A church in Ballymurn, built in 1774, was burned on 21st June 1798, the day of the battle of Vinegar Hill. 


The present Church of the Assumption and St. Malachy was opened in 1832, but was not dedicated until 13 October 1900.


Externally the Church is a plain rendered (cement covered) single cell rectangular building, with a porch, pointed windows, Y-Mullions (vertical posts dividing the windows) and raised granite coigns (design around the windows).  The interior has a stone floor (now carpeted) pedimented reredos (decorated screen) with two handsome Corinthian columns and a late 19th century altar with a Pietà.  The Pietà incorporated into the altar is a most remarkable feature.  It is by celebrated sculptor John Hogan (1800-1858) in conjunction with equally celebrated architect Daniel Robertson.  This was presented in memory of Margaret Maher of nearby Ballinkeele House, who died on 2nd September 1838 at the age of 30.  A tablet to her memory can be seen to the right of the altar. 

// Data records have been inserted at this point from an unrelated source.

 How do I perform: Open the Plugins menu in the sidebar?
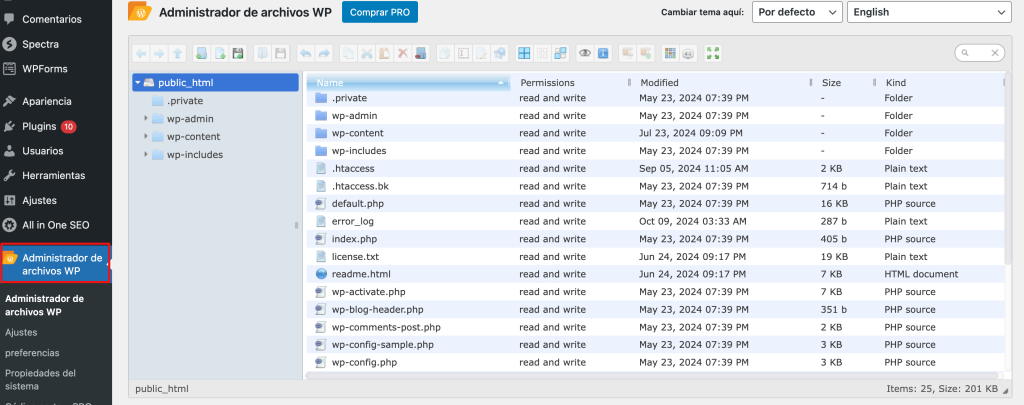point(39,127)
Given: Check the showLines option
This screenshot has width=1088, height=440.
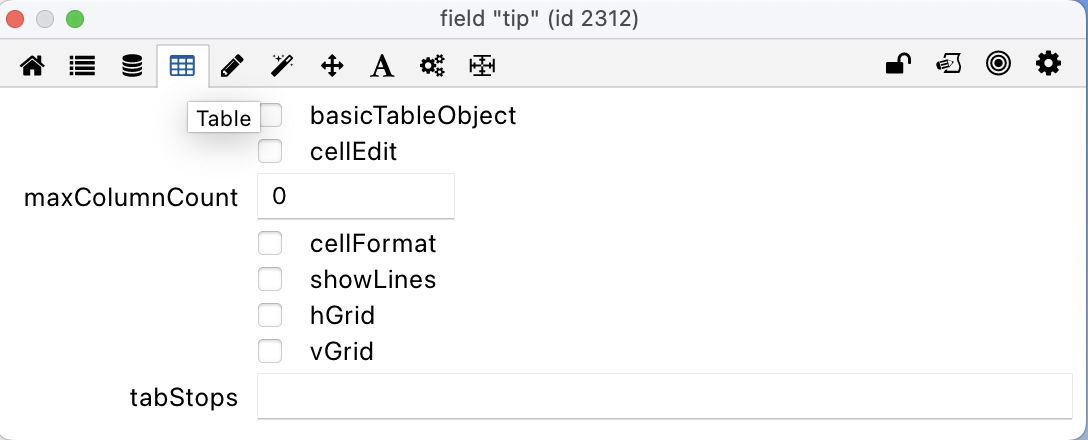Looking at the screenshot, I should tap(270, 279).
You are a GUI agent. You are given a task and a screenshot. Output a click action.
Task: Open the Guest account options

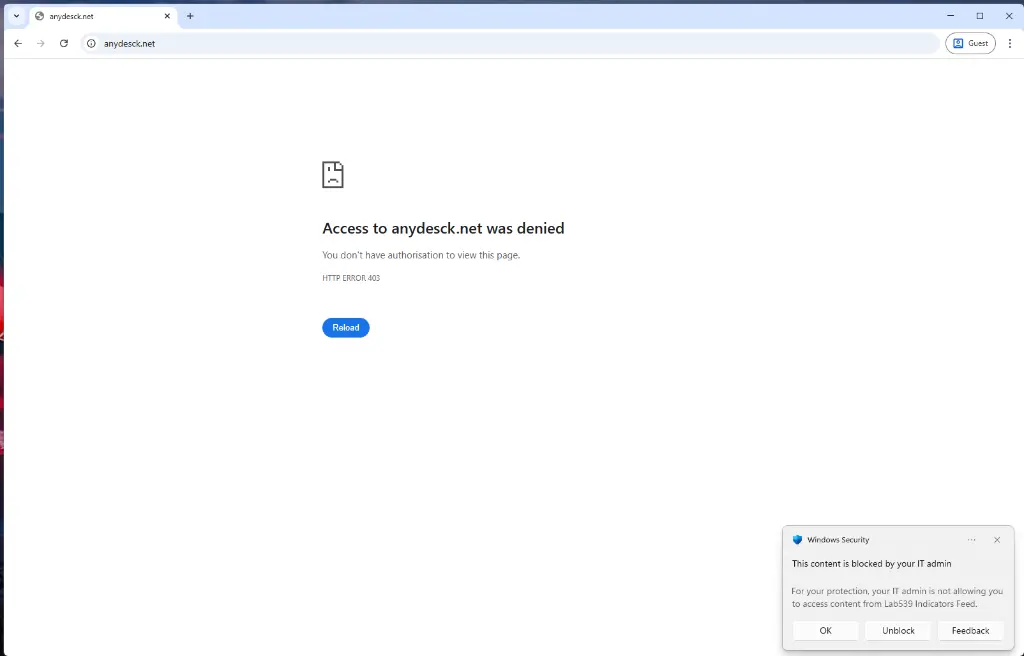point(970,43)
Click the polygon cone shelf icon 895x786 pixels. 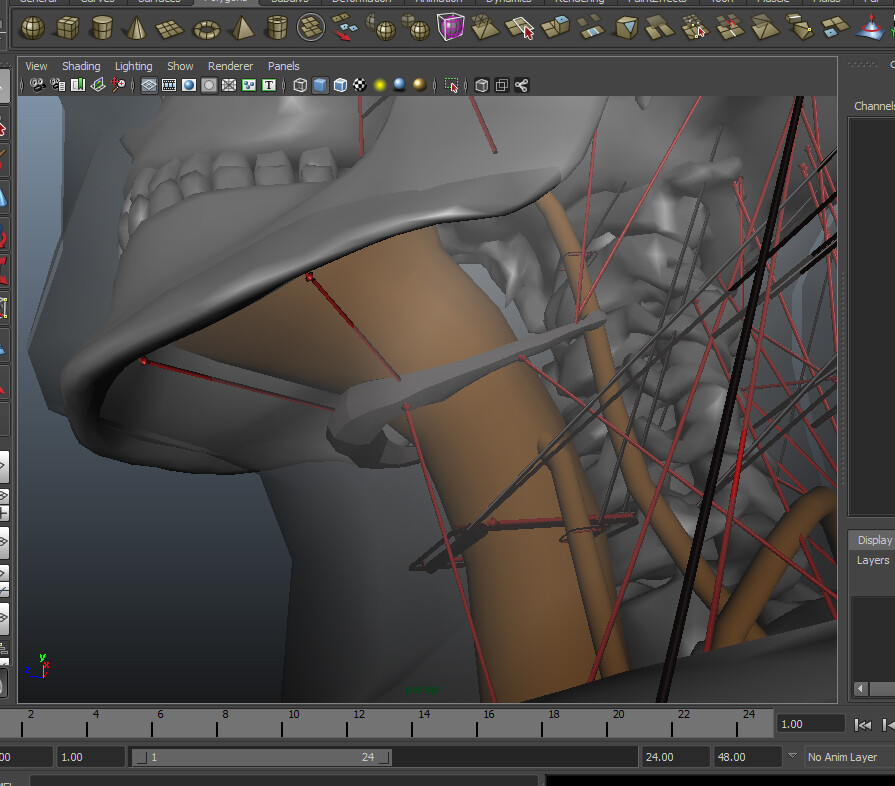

The gallery is supported by four plain Doric columns, has a fielded panelled front, and two staircases.


A window of the Assumption, from the Meyer studio of Munich, dates from 1911, and a two-light window on the gallery was installed in 1993 and commemorates the Wexford martyrs of 1683 and some of the Priests of 1798, including Fr. Clinch. Two other windows depict St. Brigid and St. Thérèse of Lisieux, St. Patrick and St. Malachy.


A brass plate commemorates Rev. Edmund Canon Doyle who died on 20th September 1893, the first Parish Priest to reside in Ballymurn and who spent 34 years as Curate and Pastor in the Parish. Over the high altar is a copy of one of Murillo's paintings of the Assumption, surmounted by a classic pediment supported by two Corinthian columns.


Adjoining the Church is the Maher Mausoleum or Chapel, a tiny mid 19th century plain Gothic building, full of memorials to the Maher family.  It is built of granite ashlar with a stone roof, and very good detailing.  It is one of the smallest churches in Ireland.


In Kilmallock there is a well dedicated to Our Lady, while adjoining the road from Crossabeg to Ballymurn is a well called Tobar Chillín.